Still, even with such an Angel Falls of hair, CAROL’S fingers fret; the ribbon she cut isn’t long enough and she hesitates, as if tossing the nine-but-should-be-ten inch strand might lead old man Macy himself to rain corporate hell down upon her. They have trained this one well. I resist plucking one wayward strand--dangled seductively like a lascivious participle--black on her white lab coat. The counter is a no man’s land, rigged with every fear that matches my heart’s desires.
Even the perfume counter, even in a city like this one, well, I’ve come to learn all rules are
ex post facto.

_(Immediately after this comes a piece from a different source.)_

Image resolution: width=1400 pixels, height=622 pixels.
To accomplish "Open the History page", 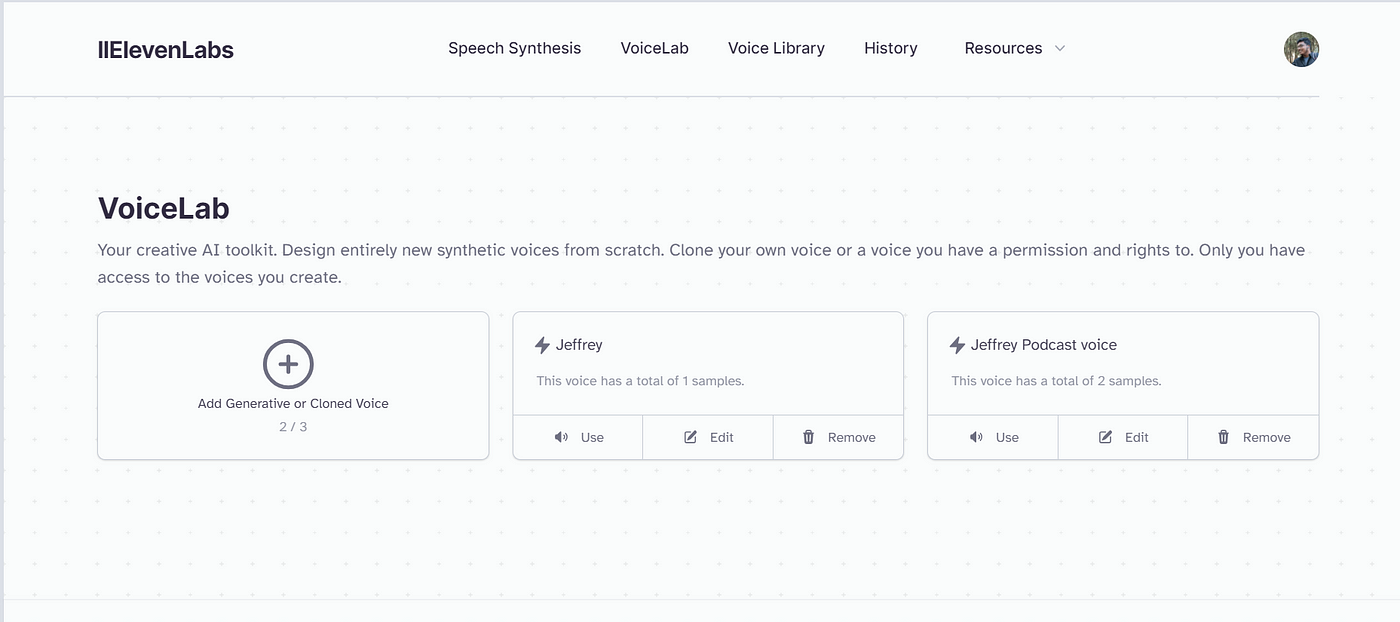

Suddenly, you’ve crossed the line, and like Wile E. Coyote, have given up land for air, with one moment to wave goodbye. Why waste time with apologies?
That one time, a name I’ll always recall, her nametag beaming Lily--she had even drawn the “y” like a flower--at me, and I had asked her to sample the perfume for me, something with a name like Jasmine Nights or Heath Romp, or something vaguer, like Scent of Scent, something from a bottle both yonic and phallic, a bottle that needed a cigarette, a bottle that hungered. She obliged. She daubed the scent south of her ear lobe, the invisible place a face hides, a triangle shaded by cheek, chin, hair, a place where lyric poets go to die, where John Keats coughed nightingales. Obligations ended, as I moved close, closer to the spot, her neck birhmarked and lovely. Before I, let alone she, knew it, my lips brushed her neck as if I were an archaeologist unearthing an ionic column on some Attic lawn and were so lost in love with history that I felt I had to repay it its kindness for waiting for me for centuries. For me it only had to be days, minutes, breaths, since dawn, and this Lily left someone who could know this neck better than his own. The glory of necks--they always belong to another, one always on the way to love. It hardly had to do with perfume. I actually giggled, the soft down quivering in my breath; in the perfume, my lips tickled.
Lily didn’t move quickly, but moved, stunned by how our assigned roles had broken down, how words like
customer,
work,
American Express, turned blurry. I knew enough not to buy anything, money couldn’t cover such a mistake, only solidify it into a purchase. I did my best to run without running.
“Thinking of a lover?” CAROL teases, watching me now.
“Necks to nothing,” I mumble, taking the package, thinking of my closets and my perfumes for no one, and how every day is like a gift of clothes, a shirt, say, which even as adults doesn’t really thrill us, but we smile that thank you smile, we have come to know that much. Of course, the shirt never quite fits, but we wear it anyway.